In response to The Daily Post’s writing prompt: “Finite Creatures.”
It is an odd combination, but my debilitating shyness seemed to be coupled by a strange fearlessness. At the age of 15 when returning from a night of dancing I would not think twice of walking down darkened back allies if it saved me steps. I was fused with the resilience of youth and had not an inkling that any danger could ever befall me. Alive and teaming with energy and ideas was my lot.
It was not until my 40th birthday that a new notion crept into my stream of endless possibilities. There was something about the number. I remember the thought clearly. What occurred to me was 40 plus 40 is 80, suddenly I was faced with the notion that it was feasable my life was half over. This very insight put me in line with the mortal, something that up to now had not come to mind. It was shocking, some accident of nature. I felt no different than I ever had. I was ageless, I felt no connection what so ever to this idea of anything being half over. But I could not deny that the number that now described some part of my experience was 40, half of 80. It was a conundrum that sat quietly in the corner of my mind, and whispered words of concern to a presence that stood in defiance of the whole idea. A “head to head” was in the making.

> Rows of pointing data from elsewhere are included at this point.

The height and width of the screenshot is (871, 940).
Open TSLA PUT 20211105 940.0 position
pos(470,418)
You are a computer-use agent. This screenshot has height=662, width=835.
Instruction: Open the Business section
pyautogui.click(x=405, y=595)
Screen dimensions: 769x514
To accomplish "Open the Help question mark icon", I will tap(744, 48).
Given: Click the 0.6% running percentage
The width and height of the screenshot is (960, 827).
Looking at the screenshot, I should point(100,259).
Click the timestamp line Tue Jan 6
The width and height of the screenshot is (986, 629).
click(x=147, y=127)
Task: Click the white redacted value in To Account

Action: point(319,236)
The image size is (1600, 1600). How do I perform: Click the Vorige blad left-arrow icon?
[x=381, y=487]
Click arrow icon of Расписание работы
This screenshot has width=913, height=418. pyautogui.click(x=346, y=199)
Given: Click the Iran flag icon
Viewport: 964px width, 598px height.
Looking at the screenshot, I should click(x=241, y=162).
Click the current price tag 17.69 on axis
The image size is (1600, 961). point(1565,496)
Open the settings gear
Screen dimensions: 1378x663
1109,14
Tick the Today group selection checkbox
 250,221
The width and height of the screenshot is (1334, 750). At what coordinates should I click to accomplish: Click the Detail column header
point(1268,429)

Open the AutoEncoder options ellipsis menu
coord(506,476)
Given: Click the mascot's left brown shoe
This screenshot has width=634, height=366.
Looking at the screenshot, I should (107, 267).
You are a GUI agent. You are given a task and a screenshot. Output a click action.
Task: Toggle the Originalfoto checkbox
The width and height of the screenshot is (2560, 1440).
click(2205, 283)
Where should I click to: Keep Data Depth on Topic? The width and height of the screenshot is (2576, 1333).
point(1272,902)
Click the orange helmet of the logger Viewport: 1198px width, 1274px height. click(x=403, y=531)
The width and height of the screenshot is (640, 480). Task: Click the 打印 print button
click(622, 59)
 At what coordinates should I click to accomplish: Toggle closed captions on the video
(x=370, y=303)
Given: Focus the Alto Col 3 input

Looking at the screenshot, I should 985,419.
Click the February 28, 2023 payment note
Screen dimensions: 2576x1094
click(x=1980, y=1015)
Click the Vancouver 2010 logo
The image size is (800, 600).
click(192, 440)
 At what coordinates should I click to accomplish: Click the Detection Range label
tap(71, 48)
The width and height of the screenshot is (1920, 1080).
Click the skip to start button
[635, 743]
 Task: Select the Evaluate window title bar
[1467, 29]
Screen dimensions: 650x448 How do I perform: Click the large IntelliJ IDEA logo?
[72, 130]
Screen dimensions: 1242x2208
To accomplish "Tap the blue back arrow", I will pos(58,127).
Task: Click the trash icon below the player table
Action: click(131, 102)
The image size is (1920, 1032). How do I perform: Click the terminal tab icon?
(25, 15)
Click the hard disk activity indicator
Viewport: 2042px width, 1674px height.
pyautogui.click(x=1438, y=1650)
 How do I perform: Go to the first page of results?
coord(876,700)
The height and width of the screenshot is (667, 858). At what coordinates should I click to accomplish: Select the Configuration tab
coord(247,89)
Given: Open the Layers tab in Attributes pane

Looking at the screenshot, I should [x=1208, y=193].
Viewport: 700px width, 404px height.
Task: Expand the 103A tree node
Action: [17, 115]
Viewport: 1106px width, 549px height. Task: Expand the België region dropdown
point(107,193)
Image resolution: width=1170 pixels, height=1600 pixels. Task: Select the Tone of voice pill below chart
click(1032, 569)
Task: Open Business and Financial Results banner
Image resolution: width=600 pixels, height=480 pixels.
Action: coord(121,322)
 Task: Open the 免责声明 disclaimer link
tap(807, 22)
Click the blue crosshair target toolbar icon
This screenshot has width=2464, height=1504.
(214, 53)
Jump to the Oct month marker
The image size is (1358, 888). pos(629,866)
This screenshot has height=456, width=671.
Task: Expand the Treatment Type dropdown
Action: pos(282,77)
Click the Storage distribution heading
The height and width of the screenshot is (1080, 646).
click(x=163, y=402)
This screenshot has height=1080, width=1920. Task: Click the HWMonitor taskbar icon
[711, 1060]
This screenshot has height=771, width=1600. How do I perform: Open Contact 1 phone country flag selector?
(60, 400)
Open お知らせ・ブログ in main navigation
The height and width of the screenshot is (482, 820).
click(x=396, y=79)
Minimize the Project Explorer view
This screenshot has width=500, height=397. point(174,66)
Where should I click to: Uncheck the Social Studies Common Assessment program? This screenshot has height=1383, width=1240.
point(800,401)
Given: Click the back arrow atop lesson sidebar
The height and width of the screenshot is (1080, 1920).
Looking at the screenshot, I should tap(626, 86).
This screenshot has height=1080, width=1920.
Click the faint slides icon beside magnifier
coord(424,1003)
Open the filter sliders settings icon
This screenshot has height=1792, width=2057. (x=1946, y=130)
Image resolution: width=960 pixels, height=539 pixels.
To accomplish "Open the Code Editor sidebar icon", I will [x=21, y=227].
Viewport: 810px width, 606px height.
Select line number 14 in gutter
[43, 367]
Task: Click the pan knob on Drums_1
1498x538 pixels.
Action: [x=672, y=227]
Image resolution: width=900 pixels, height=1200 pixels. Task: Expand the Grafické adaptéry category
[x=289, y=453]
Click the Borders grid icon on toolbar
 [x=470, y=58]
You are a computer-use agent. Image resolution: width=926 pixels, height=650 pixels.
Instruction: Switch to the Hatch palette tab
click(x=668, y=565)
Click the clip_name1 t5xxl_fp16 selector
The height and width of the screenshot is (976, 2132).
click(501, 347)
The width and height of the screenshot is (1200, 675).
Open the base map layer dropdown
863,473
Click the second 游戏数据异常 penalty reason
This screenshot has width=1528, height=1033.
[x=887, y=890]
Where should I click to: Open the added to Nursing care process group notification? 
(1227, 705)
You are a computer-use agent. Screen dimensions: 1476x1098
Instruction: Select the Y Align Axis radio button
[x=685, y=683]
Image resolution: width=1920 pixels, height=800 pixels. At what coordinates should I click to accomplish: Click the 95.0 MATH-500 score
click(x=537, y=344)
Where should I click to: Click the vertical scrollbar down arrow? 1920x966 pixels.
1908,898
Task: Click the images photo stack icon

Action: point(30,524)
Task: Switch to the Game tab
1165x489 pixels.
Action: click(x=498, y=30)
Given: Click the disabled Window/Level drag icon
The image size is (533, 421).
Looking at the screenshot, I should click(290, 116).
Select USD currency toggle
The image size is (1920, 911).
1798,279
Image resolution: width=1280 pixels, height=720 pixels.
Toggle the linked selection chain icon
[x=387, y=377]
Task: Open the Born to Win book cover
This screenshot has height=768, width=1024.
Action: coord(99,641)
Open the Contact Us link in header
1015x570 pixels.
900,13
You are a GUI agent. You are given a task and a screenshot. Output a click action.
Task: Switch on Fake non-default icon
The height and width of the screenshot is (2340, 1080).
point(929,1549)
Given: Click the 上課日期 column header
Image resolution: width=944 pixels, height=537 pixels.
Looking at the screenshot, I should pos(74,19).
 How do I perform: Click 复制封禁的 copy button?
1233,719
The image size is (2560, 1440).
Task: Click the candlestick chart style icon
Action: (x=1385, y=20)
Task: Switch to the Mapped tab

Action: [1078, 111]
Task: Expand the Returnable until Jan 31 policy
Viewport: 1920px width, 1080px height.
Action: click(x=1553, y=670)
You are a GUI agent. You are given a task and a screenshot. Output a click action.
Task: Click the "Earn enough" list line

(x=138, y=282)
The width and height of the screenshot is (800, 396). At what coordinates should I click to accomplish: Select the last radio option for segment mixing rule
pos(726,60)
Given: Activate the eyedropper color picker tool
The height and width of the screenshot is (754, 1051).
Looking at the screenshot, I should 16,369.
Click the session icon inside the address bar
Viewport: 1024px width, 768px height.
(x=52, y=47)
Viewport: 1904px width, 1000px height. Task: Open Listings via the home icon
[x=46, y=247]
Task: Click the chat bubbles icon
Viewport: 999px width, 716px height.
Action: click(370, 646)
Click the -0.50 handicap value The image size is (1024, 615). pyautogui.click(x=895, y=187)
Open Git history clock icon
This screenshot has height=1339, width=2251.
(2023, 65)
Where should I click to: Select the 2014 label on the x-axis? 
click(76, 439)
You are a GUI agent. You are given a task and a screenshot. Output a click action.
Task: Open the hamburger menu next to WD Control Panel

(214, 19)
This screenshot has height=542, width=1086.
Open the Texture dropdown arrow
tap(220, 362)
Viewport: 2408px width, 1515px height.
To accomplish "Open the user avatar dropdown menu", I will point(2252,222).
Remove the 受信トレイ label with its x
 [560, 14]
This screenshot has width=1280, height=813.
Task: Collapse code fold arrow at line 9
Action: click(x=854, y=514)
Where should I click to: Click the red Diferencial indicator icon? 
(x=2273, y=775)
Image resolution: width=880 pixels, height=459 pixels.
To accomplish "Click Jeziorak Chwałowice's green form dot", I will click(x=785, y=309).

Well, I am back at feeling ageless, and I do not remember how long I was plagued by the gross idea of mortality, but it got old (pardon the pun) and I must have eventually dropped it. Instead, I ‘ve developed a new found respect for this body that is what my consciousness has to play with. I may treat it a bit gentler and give it considerations that were in the exuberance of youth overlooked. It appears my body is embroiled with some sort of chronological dance, but that is not me. I am back to being immortal. That which animates me is spirit and energy which may transform but not de-vaporise. So upward and onward. Enjoy the dance and if you choose, jump on this band wagon of waking up to the knowledge that eternal awareness lives on.